*What you should do*. Each entry should appear in the answer exactly as written.

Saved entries

===

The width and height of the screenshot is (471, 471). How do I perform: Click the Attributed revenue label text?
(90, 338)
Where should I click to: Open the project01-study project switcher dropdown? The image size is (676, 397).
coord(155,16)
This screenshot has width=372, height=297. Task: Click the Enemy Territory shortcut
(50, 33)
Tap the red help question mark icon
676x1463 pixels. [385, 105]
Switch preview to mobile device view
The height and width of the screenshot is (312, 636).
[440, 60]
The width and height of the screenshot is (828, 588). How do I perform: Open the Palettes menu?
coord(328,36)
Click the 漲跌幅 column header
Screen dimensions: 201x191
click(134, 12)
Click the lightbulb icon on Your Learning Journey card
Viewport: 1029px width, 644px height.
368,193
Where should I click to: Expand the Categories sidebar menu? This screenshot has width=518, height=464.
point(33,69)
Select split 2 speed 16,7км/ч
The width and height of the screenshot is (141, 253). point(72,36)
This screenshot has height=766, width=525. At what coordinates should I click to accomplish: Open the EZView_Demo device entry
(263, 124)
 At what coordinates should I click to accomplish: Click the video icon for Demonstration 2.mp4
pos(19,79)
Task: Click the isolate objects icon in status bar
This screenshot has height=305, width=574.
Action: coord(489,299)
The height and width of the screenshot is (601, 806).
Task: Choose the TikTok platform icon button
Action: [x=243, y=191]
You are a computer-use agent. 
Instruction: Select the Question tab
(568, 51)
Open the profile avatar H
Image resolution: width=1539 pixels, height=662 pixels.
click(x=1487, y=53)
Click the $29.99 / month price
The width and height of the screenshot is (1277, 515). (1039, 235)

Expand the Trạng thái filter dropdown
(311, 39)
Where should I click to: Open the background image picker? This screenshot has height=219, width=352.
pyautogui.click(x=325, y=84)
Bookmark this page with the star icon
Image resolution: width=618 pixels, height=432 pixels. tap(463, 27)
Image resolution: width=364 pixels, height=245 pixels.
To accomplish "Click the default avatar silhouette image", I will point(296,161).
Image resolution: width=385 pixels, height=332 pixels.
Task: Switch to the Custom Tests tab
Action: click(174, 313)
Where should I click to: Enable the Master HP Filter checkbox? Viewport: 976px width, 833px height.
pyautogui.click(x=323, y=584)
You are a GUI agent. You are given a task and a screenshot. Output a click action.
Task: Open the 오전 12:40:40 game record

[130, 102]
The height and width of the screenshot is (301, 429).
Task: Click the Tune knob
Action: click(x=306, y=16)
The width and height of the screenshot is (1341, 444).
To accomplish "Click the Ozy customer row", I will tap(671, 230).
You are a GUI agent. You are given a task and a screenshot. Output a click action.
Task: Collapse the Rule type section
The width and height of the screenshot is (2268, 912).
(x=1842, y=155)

===

*Response*.
The width and height of the screenshot is (471, 471). How do I perform: Click the Attributed revenue label text?
(90, 338)
Where should I click to: Open the project01-study project switcher dropdown? The image size is (676, 397).
coord(155,16)
This screenshot has width=372, height=297. Task: Click the Enemy Territory shortcut
(50, 33)
Tap the red help question mark icon
676x1463 pixels. [385, 105]
Switch preview to mobile device view
The height and width of the screenshot is (312, 636).
[440, 60]
The width and height of the screenshot is (828, 588). How do I perform: Open the Palettes menu?
coord(328,36)
Click the 漲跌幅 column header
Screen dimensions: 201x191
click(134, 12)
Click the lightbulb icon on Your Learning Journey card
Viewport: 1029px width, 644px height.
368,193
Where should I click to: Expand the Categories sidebar menu? This screenshot has width=518, height=464.
point(33,69)
Select split 2 speed 16,7км/ч
The width and height of the screenshot is (141, 253). point(72,36)
This screenshot has height=766, width=525. At what coordinates should I click to accomplish: Open the EZView_Demo device entry
(263, 124)
 At what coordinates should I click to accomplish: Click the video icon for Demonstration 2.mp4
pos(19,79)
Task: Click the isolate objects icon in status bar
This screenshot has height=305, width=574.
Action: coord(489,299)
The height and width of the screenshot is (601, 806).
Task: Choose the TikTok platform icon button
Action: [x=243, y=191]
You are a computer-use agent. 
Instruction: Select the Question tab
(568, 51)
Open the profile avatar H
Image resolution: width=1539 pixels, height=662 pixels.
click(x=1487, y=53)
Click the $29.99 / month price
The width and height of the screenshot is (1277, 515). (1039, 235)

Expand the Trạng thái filter dropdown
(311, 39)
Where should I click to: Open the background image picker? This screenshot has height=219, width=352.
pyautogui.click(x=325, y=84)
Bookmark this page with the star icon
Image resolution: width=618 pixels, height=432 pixels. tap(463, 27)
Image resolution: width=364 pixels, height=245 pixels.
To accomplish "Click the default avatar silhouette image", I will point(296,161).
Image resolution: width=385 pixels, height=332 pixels.
Task: Switch to the Custom Tests tab
Action: click(174, 313)
Where should I click to: Enable the Master HP Filter checkbox? Viewport: 976px width, 833px height.
pyautogui.click(x=323, y=584)
You are a GUI agent. You are given a task and a screenshot. Output a click action.
Task: Open the 오전 12:40:40 game record

[130, 102]
The height and width of the screenshot is (301, 429).
Task: Click the Tune knob
Action: click(x=306, y=16)
The width and height of the screenshot is (1341, 444).
To accomplish "Click the Ozy customer row", I will tap(671, 230).
You are a GUI agent. You are given a task and a screenshot. Output a click action.
Task: Collapse the Rule type section
The width and height of the screenshot is (2268, 912).
(x=1842, y=155)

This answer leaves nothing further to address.